*YOUR OBJECTIVE*: Below are records to be output exactly, every one of them.

[Extracted data entries]
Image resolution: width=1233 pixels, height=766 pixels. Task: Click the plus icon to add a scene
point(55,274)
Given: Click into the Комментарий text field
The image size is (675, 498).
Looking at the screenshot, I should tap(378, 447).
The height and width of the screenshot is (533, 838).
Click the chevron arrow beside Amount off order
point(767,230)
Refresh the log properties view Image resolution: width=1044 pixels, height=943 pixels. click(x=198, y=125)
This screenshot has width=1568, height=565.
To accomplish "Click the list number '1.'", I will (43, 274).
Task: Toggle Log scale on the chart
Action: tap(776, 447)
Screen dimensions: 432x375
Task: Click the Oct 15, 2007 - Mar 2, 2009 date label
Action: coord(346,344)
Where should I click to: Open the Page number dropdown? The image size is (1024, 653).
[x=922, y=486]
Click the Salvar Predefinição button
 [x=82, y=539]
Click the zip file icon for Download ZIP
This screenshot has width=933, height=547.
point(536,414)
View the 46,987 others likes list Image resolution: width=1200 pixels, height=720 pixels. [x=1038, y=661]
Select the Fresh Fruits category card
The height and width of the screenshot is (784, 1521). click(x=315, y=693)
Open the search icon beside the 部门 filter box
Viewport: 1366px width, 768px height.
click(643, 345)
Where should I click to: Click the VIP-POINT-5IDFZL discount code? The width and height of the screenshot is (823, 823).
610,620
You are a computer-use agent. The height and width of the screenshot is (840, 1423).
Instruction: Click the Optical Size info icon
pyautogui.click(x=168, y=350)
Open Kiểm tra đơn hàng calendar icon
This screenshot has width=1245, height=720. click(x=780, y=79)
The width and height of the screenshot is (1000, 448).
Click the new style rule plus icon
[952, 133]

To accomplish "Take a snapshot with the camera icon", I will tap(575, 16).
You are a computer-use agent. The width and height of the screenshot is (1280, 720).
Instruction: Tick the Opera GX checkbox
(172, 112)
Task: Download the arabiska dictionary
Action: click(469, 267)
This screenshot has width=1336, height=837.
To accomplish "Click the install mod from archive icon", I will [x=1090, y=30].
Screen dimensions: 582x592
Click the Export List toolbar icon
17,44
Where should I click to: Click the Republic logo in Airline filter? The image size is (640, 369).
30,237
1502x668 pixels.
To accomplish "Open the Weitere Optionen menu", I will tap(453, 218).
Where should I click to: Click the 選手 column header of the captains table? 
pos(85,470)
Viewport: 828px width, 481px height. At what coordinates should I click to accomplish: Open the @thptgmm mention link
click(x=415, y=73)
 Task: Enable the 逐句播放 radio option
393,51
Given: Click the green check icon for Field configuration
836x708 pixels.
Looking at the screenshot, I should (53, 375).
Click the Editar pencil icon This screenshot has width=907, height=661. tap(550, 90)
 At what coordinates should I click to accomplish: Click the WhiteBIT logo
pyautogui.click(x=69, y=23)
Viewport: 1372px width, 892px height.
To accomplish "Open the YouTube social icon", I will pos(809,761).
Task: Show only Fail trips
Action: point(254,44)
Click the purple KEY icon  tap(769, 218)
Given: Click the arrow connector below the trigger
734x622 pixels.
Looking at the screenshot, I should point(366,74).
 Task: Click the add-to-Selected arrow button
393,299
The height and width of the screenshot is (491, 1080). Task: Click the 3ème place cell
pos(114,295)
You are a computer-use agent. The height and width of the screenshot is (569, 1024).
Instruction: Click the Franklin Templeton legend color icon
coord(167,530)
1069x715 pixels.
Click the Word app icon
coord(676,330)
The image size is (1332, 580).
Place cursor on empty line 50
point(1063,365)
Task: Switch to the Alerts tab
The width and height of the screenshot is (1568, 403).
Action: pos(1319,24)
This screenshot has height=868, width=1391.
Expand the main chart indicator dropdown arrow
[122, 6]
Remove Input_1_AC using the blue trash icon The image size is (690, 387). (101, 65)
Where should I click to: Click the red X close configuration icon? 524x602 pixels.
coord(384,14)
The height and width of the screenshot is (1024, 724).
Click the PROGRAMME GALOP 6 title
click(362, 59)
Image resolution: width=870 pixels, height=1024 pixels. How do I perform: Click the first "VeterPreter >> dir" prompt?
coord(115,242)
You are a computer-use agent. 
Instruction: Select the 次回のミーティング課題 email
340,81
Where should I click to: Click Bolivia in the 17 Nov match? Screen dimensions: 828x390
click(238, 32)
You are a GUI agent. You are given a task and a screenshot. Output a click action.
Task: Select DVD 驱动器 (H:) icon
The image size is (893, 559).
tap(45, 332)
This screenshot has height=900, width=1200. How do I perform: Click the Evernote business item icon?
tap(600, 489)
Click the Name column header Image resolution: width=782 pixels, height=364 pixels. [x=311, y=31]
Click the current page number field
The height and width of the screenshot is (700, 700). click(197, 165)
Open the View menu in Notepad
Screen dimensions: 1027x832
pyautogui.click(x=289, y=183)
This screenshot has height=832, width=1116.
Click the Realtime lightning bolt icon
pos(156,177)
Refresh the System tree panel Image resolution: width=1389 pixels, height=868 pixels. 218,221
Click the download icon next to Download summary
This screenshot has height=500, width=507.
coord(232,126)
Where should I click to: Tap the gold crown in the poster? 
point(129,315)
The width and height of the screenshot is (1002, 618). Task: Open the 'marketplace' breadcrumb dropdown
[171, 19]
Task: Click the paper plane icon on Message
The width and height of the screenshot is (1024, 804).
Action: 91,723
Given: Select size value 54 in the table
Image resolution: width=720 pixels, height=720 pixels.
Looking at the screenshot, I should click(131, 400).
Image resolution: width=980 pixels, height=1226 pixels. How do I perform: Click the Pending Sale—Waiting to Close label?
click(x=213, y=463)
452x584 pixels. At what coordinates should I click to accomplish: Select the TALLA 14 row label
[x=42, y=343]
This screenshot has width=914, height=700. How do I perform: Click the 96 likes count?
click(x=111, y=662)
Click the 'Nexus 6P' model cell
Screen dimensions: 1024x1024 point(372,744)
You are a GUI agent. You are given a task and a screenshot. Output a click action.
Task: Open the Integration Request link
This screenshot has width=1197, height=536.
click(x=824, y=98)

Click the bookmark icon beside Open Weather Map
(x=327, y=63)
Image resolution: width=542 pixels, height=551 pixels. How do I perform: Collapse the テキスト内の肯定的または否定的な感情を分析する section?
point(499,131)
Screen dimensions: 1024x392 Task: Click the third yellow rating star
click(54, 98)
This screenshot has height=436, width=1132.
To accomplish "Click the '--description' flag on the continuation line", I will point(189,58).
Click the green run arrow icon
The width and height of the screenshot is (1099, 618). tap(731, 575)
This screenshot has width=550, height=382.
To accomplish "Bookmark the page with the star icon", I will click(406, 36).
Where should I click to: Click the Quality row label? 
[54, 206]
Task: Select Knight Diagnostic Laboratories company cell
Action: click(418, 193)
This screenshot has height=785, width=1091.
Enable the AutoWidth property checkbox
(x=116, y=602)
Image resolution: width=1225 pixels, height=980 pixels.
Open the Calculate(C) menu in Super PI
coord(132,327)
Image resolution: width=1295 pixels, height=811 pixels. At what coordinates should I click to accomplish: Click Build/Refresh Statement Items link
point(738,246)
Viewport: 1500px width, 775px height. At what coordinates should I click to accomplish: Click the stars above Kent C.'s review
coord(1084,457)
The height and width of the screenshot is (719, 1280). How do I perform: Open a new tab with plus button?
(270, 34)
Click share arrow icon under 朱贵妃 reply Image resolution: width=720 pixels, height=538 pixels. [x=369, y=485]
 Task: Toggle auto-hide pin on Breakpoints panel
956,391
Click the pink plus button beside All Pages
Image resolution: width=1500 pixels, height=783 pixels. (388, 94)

*OUTPUT FOR THIS TASK*:
Image resolution: width=1233 pixels, height=766 pixels. Task: Click the plus icon to add a scene
point(55,274)
Given: Click into the Комментарий text field
The image size is (675, 498).
Looking at the screenshot, I should tap(378, 447).
The height and width of the screenshot is (533, 838).
Click the chevron arrow beside Amount off order
point(767,230)
Refresh the log properties view Image resolution: width=1044 pixels, height=943 pixels. click(x=198, y=125)
This screenshot has width=1568, height=565.
To accomplish "Click the list number '1.'", I will (43, 274).
Task: Toggle Log scale on the chart
Action: tap(776, 447)
Screen dimensions: 432x375
Task: Click the Oct 15, 2007 - Mar 2, 2009 date label
Action: coord(346,344)
Where should I click to: Open the Page number dropdown? The image size is (1024, 653).
[x=922, y=486]
Click the Salvar Predefinição button
 [x=82, y=539]
Click the zip file icon for Download ZIP
This screenshot has width=933, height=547.
point(536,414)
View the 46,987 others likes list Image resolution: width=1200 pixels, height=720 pixels. [x=1038, y=661]
Select the Fresh Fruits category card
The height and width of the screenshot is (784, 1521). click(x=315, y=693)
Open the search icon beside the 部门 filter box
Viewport: 1366px width, 768px height.
click(643, 345)
Where should I click to: Click the VIP-POINT-5IDFZL discount code? The width and height of the screenshot is (823, 823).
610,620
You are a computer-use agent. The height and width of the screenshot is (840, 1423).
Instruction: Click the Optical Size info icon
pyautogui.click(x=168, y=350)
Open Kiểm tra đơn hàng calendar icon
This screenshot has width=1245, height=720. click(x=780, y=79)
The width and height of the screenshot is (1000, 448).
Click the new style rule plus icon
[952, 133]

To accomplish "Take a snapshot with the camera icon", I will tap(575, 16).
You are a computer-use agent. The width and height of the screenshot is (1280, 720).
Instruction: Tick the Opera GX checkbox
(172, 112)
Task: Download the arabiska dictionary
Action: click(469, 267)
This screenshot has width=1336, height=837.
To accomplish "Click the install mod from archive icon", I will [x=1090, y=30].
Screen dimensions: 582x592
Click the Export List toolbar icon
17,44
Where should I click to: Click the Republic logo in Airline filter? The image size is (640, 369).
30,237
1502x668 pixels.
To accomplish "Open the Weitere Optionen menu", I will tap(453, 218).
Where should I click to: Click the 選手 column header of the captains table? 
pos(85,470)
Viewport: 828px width, 481px height. At what coordinates should I click to accomplish: Open the @thptgmm mention link
click(x=415, y=73)
 Task: Enable the 逐句播放 radio option
393,51
Given: Click the green check icon for Field configuration
836x708 pixels.
Looking at the screenshot, I should (53, 375).
Click the Editar pencil icon This screenshot has width=907, height=661. tap(550, 90)
 At what coordinates should I click to accomplish: Click the WhiteBIT logo
pyautogui.click(x=69, y=23)
Viewport: 1372px width, 892px height.
To accomplish "Open the YouTube social icon", I will pos(809,761).
Task: Show only Fail trips
Action: point(254,44)
Click the purple KEY icon  tap(769, 218)
Given: Click the arrow connector below the trigger
734x622 pixels.
Looking at the screenshot, I should point(366,74).
 Task: Click the add-to-Selected arrow button
393,299
The height and width of the screenshot is (491, 1080). Task: Click the 3ème place cell
pos(114,295)
You are a computer-use agent. The height and width of the screenshot is (569, 1024).
Instruction: Click the Franklin Templeton legend color icon
coord(167,530)
1069x715 pixels.
Click the Word app icon
coord(676,330)
The image size is (1332, 580).
Place cursor on empty line 50
point(1063,365)
Task: Switch to the Alerts tab
The width and height of the screenshot is (1568, 403).
Action: pos(1319,24)
This screenshot has height=868, width=1391.
Expand the main chart indicator dropdown arrow
[122, 6]
Remove Input_1_AC using the blue trash icon The image size is (690, 387). (101, 65)
Where should I click to: Click the red X close configuration icon? 524x602 pixels.
coord(384,14)
The height and width of the screenshot is (1024, 724).
Click the PROGRAMME GALOP 6 title
click(362, 59)
Image resolution: width=870 pixels, height=1024 pixels. How do I perform: Click the first "VeterPreter >> dir" prompt?
coord(115,242)
You are a computer-use agent. 
Instruction: Select the 次回のミーティング課題 email
340,81
Where should I click to: Click Bolivia in the 17 Nov match? Screen dimensions: 828x390
click(238, 32)
You are a GUI agent. You are given a task and a screenshot. Output a click action.
Task: Select DVD 驱动器 (H:) icon
The image size is (893, 559).
tap(45, 332)
This screenshot has height=900, width=1200. How do I perform: Click the Evernote business item icon?
tap(600, 489)
Click the Name column header Image resolution: width=782 pixels, height=364 pixels. [x=311, y=31]
Click the current page number field
The height and width of the screenshot is (700, 700). click(197, 165)
Open the View menu in Notepad
Screen dimensions: 1027x832
pyautogui.click(x=289, y=183)
This screenshot has height=832, width=1116.
Click the Realtime lightning bolt icon
pos(156,177)
Refresh the System tree panel Image resolution: width=1389 pixels, height=868 pixels. 218,221
Click the download icon next to Download summary
This screenshot has height=500, width=507.
coord(232,126)
Where should I click to: Tap the gold crown in the poster? 
point(129,315)
The width and height of the screenshot is (1002, 618). Task: Open the 'marketplace' breadcrumb dropdown
[171, 19]
Task: Click the paper plane icon on Message
The width and height of the screenshot is (1024, 804).
Action: 91,723
Given: Select size value 54 in the table
Image resolution: width=720 pixels, height=720 pixels.
Looking at the screenshot, I should click(131, 400).
Image resolution: width=980 pixels, height=1226 pixels. How do I perform: Click the Pending Sale—Waiting to Close label?
click(x=213, y=463)
452x584 pixels. At what coordinates should I click to accomplish: Select the TALLA 14 row label
[x=42, y=343]
This screenshot has width=914, height=700. How do I perform: Click the 96 likes count?
click(x=111, y=662)
Click the 'Nexus 6P' model cell
Screen dimensions: 1024x1024 point(372,744)
You are a GUI agent. You are given a task and a screenshot. Output a click action.
Task: Open the Integration Request link
This screenshot has width=1197, height=536.
click(x=824, y=98)

Click the bookmark icon beside Open Weather Map
(x=327, y=63)
Image resolution: width=542 pixels, height=551 pixels. How do I perform: Collapse the テキスト内の肯定的または否定的な感情を分析する section?
point(499,131)
Screen dimensions: 1024x392 Task: Click the third yellow rating star
click(54, 98)
This screenshot has height=436, width=1132.
To accomplish "Click the '--description' flag on the continuation line", I will point(189,58).
Click the green run arrow icon
The width and height of the screenshot is (1099, 618). tap(731, 575)
This screenshot has width=550, height=382.
To accomplish "Bookmark the page with the star icon", I will click(406, 36).
Where should I click to: Click the Quality row label? 
[54, 206]
Task: Select Knight Diagnostic Laboratories company cell
Action: click(418, 193)
This screenshot has height=785, width=1091.
Enable the AutoWidth property checkbox
(x=116, y=602)
Image resolution: width=1225 pixels, height=980 pixels.
Open the Calculate(C) menu in Super PI
coord(132,327)
Image resolution: width=1295 pixels, height=811 pixels. At what coordinates should I click to accomplish: Click Build/Refresh Statement Items link
point(738,246)
Viewport: 1500px width, 775px height. At what coordinates should I click to accomplish: Click the stars above Kent C.'s review
coord(1084,457)
The height and width of the screenshot is (719, 1280). How do I perform: Open a new tab with plus button?
(270, 34)
Click share arrow icon under 朱贵妃 reply Image resolution: width=720 pixels, height=538 pixels. [x=369, y=485]
 Task: Toggle auto-hide pin on Breakpoints panel
956,391
Click the pink plus button beside All Pages
Image resolution: width=1500 pixels, height=783 pixels. (388, 94)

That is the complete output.